Abstract: SA-PO1030
Real-World Effectiveness of Sucroferric Oxyhydroxide in European Hemodialysis (HD) Patients: A 1-Year Retrospective Study
Session Information
- Hemodialysis and Frequent Dialysis - VI
November 09, 2019 | Location: Exhibit Hall, Walter E. Washington Convention Center
Abstract Time: 10:00 AM - 12:00 PM
Category: Dialysis
- 701 Dialysis: Hemodialysis and Frequent Dialysis
Authors
- Chazot, Charles, NephroCare Tassin-Charcot, Sainte Foy-Les-Lyon, France
- Ferreira, Manuel A., NephroCare, Vila Franca de Xira, Portugal
- Ramos, Rosa, Fresenius Medical Care, Bad Homburg, Germany
- Di Benedetto, Attilio, NephroCare, Naples, Italy
- Kagermeier, Birgit, Fresenius Medical Care, Contract Clinical Services, Bad Homburg, Germany
- Feuersenger, Dr. Astrid, Fresenius Medical Care Deutschland GmbH, Bad Homburg v.d.H., Germany
- Wolf, Melanie, Fresenius Medical Care Deutschland GmbH, Bad Homburg v.d.H., Germany
- Arens, Hans-Juergen, Fresenius Medical Care Deutschland GmbH, Bad Homburg v.d.H., Germany
- Walpen, Sebastian, Vifor Fresenius Medical Care Renal Pharma, Glattbrugg, Switzerland
- Stuard, Stefano, Fresenius Medical Care, Bad Homburg, Germany
Background
Retrospective analysis evaluated the effectiveness of the phosphate binder (PB), sucroferric oxyhydroxide (SO), for serum phosphorus (sP) control among European HD pts in routine practice.
Methods
De-identified data were extracted from a clinical database (EuCliD5) for adult HD pts (France, Italy, Spain, Portugal, Russia) newly prescribed SO between Jan 2015−Jan 2019 for up to 1 year. PB pill burden and sP were compared between baseline (BL; 3-month period prior to SO prescription) and 4 consecutive quarters of SO therapy (Q1−Q4) for the overall cohort and 3 subgroups: PB-naïve pts treated with SO monotherapy (mSO), and PB pre-treated pts either switched to SO monotherapy (PB→mSO), or who added SO to another PB (PB+SO).
Results
The overall cohort comprised 1096 pts (mean age: 60.6 years; 65.8% male) including 796, 188 and 53 pts in the PB+SO, mSO, and PB→mSO groups. Comparing BL and Q1−Q4 for the overall cohort, SO provided consistent reductions in mean sP, and increased the % pts achieving sP target (≤5.5 mg/dL) (Fig.A).

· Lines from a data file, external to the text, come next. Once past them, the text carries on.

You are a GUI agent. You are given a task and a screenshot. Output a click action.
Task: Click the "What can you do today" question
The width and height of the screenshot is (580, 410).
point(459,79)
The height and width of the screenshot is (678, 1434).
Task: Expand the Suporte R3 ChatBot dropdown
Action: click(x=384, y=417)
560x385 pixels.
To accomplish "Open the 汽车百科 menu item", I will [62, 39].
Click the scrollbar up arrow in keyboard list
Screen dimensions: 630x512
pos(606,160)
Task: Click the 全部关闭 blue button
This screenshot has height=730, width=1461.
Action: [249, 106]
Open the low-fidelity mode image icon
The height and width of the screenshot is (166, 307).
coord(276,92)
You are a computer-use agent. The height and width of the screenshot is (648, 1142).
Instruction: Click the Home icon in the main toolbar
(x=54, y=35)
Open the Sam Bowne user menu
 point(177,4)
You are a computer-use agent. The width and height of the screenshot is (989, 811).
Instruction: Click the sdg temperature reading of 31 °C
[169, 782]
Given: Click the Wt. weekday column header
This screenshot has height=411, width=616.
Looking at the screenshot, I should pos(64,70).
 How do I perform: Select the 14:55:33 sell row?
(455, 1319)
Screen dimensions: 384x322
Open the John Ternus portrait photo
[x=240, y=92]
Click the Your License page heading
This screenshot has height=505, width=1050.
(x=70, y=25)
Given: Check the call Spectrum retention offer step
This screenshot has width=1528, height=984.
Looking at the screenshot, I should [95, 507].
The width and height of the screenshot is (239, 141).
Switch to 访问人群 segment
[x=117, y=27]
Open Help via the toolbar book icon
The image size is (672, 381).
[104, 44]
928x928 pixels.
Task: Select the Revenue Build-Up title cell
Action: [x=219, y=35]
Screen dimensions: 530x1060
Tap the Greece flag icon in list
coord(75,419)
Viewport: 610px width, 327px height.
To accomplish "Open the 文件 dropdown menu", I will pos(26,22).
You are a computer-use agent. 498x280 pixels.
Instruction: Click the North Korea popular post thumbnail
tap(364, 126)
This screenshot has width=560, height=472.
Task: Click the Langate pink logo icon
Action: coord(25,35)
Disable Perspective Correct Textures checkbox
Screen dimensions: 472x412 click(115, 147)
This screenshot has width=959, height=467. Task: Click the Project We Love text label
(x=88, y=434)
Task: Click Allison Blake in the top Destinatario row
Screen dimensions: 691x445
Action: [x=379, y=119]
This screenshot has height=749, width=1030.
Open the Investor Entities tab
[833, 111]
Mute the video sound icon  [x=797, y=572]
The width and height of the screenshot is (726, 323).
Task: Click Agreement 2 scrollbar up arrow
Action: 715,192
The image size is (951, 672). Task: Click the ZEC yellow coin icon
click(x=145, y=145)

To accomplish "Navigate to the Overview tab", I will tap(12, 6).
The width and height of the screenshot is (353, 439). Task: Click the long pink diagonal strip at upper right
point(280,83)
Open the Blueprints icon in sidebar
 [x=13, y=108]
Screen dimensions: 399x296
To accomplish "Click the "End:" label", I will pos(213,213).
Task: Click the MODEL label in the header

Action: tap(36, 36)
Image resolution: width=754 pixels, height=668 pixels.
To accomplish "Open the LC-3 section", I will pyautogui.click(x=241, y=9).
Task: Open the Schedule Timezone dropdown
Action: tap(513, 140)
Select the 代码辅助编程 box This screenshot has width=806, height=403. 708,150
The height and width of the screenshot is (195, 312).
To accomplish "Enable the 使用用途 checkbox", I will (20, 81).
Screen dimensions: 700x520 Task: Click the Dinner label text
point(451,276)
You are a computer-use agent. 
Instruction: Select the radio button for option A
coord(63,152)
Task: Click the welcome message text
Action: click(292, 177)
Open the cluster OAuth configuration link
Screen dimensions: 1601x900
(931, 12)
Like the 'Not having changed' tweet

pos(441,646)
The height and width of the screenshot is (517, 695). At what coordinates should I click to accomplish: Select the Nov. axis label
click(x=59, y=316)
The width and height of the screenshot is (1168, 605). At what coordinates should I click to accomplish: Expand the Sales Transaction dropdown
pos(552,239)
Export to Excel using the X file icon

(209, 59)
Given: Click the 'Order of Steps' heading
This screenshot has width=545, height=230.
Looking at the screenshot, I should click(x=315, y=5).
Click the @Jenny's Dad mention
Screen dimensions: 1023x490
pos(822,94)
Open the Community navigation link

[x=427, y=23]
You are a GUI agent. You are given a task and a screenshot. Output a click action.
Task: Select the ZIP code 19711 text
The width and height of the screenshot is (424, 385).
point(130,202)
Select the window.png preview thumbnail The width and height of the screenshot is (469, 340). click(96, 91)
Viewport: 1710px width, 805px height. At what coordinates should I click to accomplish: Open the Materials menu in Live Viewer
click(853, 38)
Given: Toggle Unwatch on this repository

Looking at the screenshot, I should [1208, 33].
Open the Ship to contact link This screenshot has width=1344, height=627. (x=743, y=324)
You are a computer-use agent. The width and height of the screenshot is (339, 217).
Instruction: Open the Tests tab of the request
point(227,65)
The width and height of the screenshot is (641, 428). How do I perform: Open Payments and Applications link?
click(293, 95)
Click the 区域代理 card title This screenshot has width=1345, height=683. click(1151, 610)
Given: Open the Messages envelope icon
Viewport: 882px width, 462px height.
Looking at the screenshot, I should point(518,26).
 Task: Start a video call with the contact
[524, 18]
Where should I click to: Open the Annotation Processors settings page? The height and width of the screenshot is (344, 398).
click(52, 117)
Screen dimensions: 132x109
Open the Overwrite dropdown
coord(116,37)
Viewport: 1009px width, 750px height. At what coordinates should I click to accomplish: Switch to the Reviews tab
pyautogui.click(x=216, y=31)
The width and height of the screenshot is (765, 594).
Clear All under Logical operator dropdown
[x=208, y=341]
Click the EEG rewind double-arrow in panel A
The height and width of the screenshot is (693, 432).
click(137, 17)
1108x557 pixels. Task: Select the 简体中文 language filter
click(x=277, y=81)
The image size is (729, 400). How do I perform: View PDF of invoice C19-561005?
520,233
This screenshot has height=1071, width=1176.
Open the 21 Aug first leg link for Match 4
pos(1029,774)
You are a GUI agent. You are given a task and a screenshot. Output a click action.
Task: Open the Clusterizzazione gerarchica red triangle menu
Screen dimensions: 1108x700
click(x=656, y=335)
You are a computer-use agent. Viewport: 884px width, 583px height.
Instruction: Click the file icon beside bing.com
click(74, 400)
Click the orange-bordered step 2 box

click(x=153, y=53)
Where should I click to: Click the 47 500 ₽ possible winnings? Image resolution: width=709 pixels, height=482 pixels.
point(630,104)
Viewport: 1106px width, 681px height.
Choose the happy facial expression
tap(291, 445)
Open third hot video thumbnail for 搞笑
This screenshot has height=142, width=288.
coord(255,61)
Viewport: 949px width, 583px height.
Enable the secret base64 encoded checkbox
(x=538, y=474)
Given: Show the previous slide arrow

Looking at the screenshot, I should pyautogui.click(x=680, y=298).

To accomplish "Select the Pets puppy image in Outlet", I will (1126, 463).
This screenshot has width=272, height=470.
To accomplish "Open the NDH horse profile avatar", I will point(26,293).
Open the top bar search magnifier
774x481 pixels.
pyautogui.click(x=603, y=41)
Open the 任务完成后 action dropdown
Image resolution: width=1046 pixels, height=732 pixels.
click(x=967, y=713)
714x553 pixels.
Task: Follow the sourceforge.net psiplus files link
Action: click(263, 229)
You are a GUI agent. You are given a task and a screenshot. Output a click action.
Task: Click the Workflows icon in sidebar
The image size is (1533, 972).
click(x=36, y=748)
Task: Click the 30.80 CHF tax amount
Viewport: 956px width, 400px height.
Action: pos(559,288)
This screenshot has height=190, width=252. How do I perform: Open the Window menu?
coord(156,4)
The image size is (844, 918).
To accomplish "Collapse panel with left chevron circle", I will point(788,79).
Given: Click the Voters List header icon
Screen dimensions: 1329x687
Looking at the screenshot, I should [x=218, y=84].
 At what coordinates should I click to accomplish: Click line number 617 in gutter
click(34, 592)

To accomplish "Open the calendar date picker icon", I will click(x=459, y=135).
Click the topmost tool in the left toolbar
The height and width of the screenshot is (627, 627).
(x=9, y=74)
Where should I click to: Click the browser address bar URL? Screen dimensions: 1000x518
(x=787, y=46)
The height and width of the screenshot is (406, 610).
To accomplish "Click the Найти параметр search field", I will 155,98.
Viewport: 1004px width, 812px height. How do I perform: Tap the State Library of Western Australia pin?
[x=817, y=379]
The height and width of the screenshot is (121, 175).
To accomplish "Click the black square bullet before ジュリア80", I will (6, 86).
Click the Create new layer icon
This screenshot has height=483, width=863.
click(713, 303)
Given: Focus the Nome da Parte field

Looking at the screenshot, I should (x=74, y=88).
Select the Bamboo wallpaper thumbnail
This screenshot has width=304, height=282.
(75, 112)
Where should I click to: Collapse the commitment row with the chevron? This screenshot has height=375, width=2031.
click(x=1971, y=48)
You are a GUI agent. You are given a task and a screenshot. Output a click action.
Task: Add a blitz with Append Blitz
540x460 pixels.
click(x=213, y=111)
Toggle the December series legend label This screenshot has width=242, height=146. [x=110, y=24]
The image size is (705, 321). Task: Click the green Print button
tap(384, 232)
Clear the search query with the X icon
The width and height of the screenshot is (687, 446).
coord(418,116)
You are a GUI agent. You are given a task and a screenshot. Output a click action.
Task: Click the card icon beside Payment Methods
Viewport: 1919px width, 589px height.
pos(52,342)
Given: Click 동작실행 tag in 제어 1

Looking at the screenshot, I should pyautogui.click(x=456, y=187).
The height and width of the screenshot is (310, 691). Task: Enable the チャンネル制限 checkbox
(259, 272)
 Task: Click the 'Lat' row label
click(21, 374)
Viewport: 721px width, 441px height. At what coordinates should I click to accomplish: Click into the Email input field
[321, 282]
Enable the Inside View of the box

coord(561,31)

Of the 3 subgroups analyzed, mean BL sP levels were highest among PB+SO pts (5.9 mg/dL) and lowest among PB→mSO pts (5.43 mg/dL) (Fig.B). % of pts achieving sP target increased in all 3 subgroups during Q1−Q4, but to the greatest extent in the mSO and PB+SO groups. For PB+SO pts, sP improvements were achieved with a similar number of PB pills prescribed at BL prior to SO (6.5 vs. 6.2 pills/day at Q4). SO pill burden was low across all 3 subgroups (2.1−2.8 pills/day).
Conclusion
This real-world analysis suggests SO can improve sP control among HD pts either administered as monotherapy or add-on therapy to another PB, without increasing pill burden.